Wie wollen Sie denn künftig in Deutschland wachsen? Die Konkurrenz ist groß, und viele Banken vertreiben in ihren Filialen vor allem die hauseigenen Produkte.
Das stimmt, trotzdem werden über diese Kanäle doch auch Produkte Dritter verkauft. Und wir sind ein Haus, das Kunden alle Arten von Anlagelösungen anbieten kann, sei es aktiv oder passiv. Deshalb planen wir, neue Vertriebspartnerschaften in Deutschland aufzubauen. Wir verwalten bereits 48 Mrd. Euro für deutsche Investoren und wollen in den nächsten drei Jahren 80 Mrd. Euro erreichen.
Sie wollen auch als Anbieter nachhaltiger Geldanlagen wachsen. Aber nach Ihren Kriterien dürfen Amundi-Fonds nur in 140 Unternehmen weltweit, die nach Ihren Regeln zu rückständig sind, nicht investieren. Reicht das angesichts von 40.000 Aktien auf der Welt?
Unsere – mit der Gründung von Amundi eingeführte – Nachhaltigkeitsmethodik basiert auf einem Best-in-Class-Ansatz, den wir bis 2021 auf alle Fonds aus-weiten wollen. Wir bewerten da, wie nachhaltig ein Konzern ist, und je nach Rating gewichten wir ein Unternehmen über oder unter – oder schließen es gleich ganz aus. So ermutigen wir -Manager und ihre Konzerne, sich hier zu verbessern.

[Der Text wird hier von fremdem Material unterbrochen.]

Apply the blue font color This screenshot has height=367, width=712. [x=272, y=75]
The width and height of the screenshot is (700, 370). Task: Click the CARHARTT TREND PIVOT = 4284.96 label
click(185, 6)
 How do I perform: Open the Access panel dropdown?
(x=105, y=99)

Trotzdem bleibt die Frage: Entstehen so wirklich bessere Unternehmen, kann eine Tabakfirma je ein Gesundheitskonzern werden?

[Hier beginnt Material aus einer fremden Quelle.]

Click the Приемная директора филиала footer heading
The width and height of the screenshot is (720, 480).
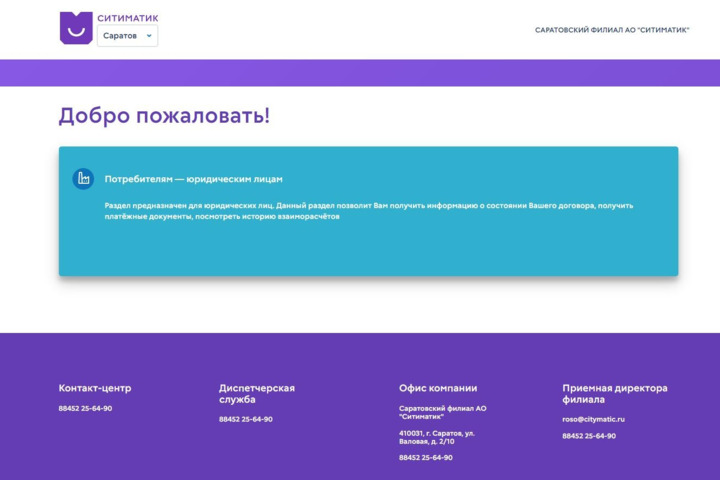[614, 393]
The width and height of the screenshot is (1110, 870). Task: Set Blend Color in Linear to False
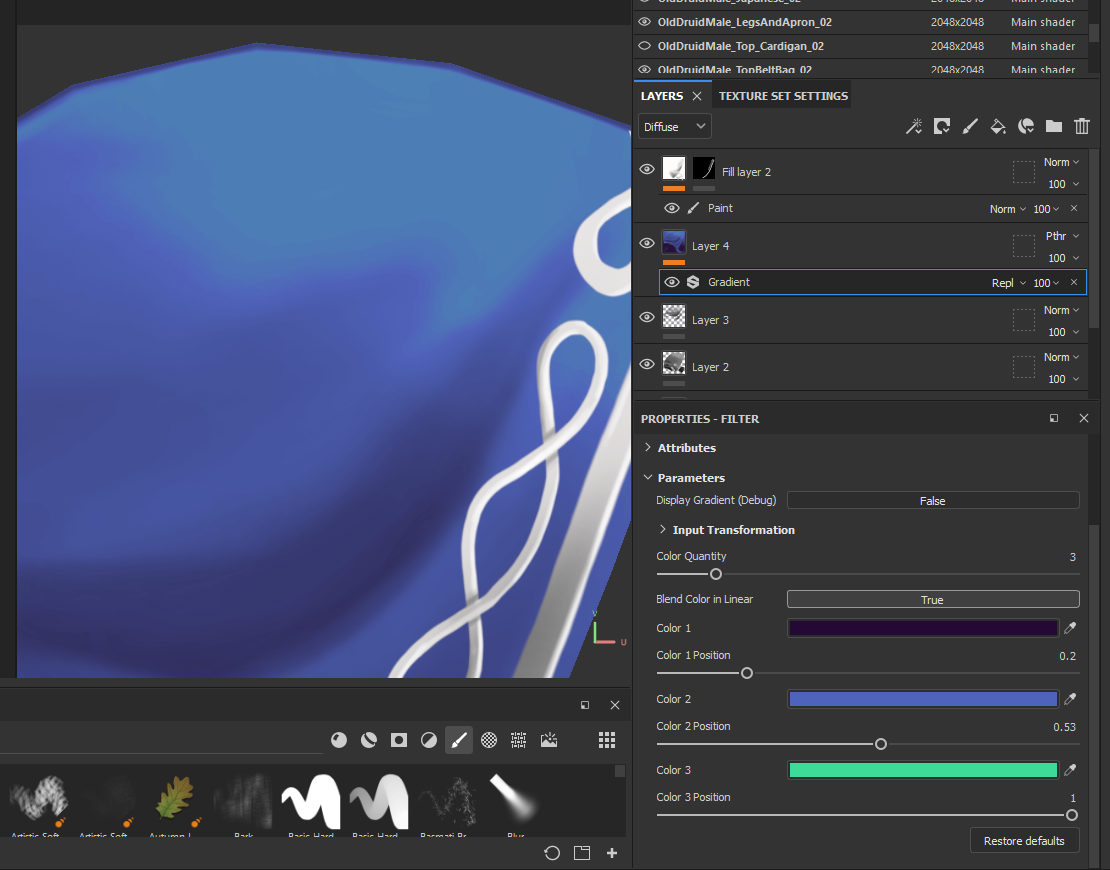point(932,598)
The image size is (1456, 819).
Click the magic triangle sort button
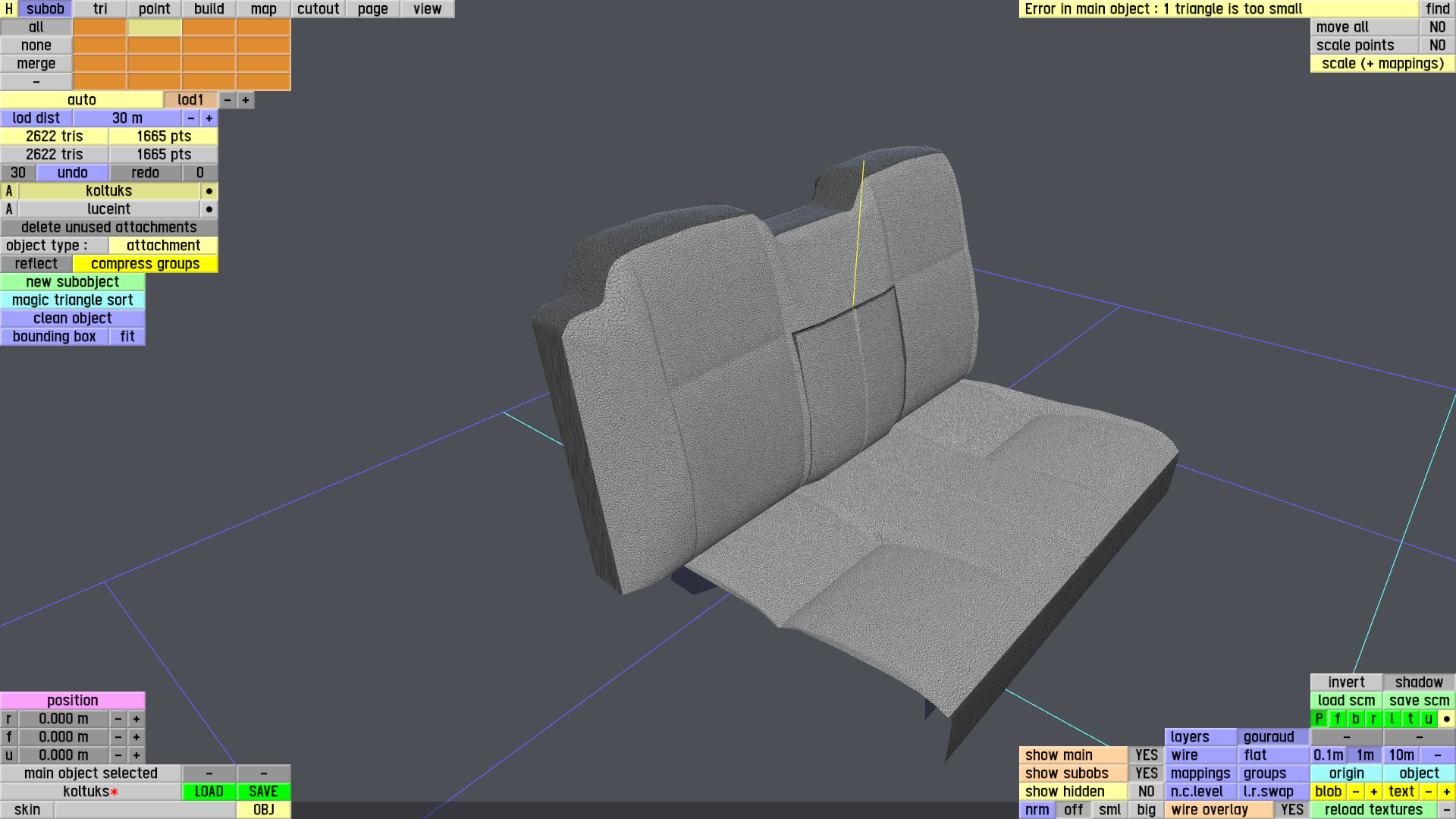click(x=73, y=300)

Wie bereits erwähnt: Unser Ansatz soll nicht stigmatisieren. Zwar haben Tabakkonzerne die schlechtesten Nachhaltigkeitsrankings, wenn wir sie nach unserer Methode bewerten. So könnte ein Ausschluss wünschenswert sein. Aber ich tue mich schwer damit, für meine Investoren zu entscheiden, gewisse Branchen grundsätzlich auszuschließen, sei es Tabak oder Glücksspiel. Das ist eher eine politische Entscheidung, die jeder Investor individuell oder die Politik für alle entscheiden müsste. Wir als Finanzindustrie begleiten den Wandel zu mehr Nachhaltigkeit gern, wenn die Politik das wünscht. Aber wir können ihre Entscheidungen nicht ersetzen. Die Politik muss die Richtung vorgeben.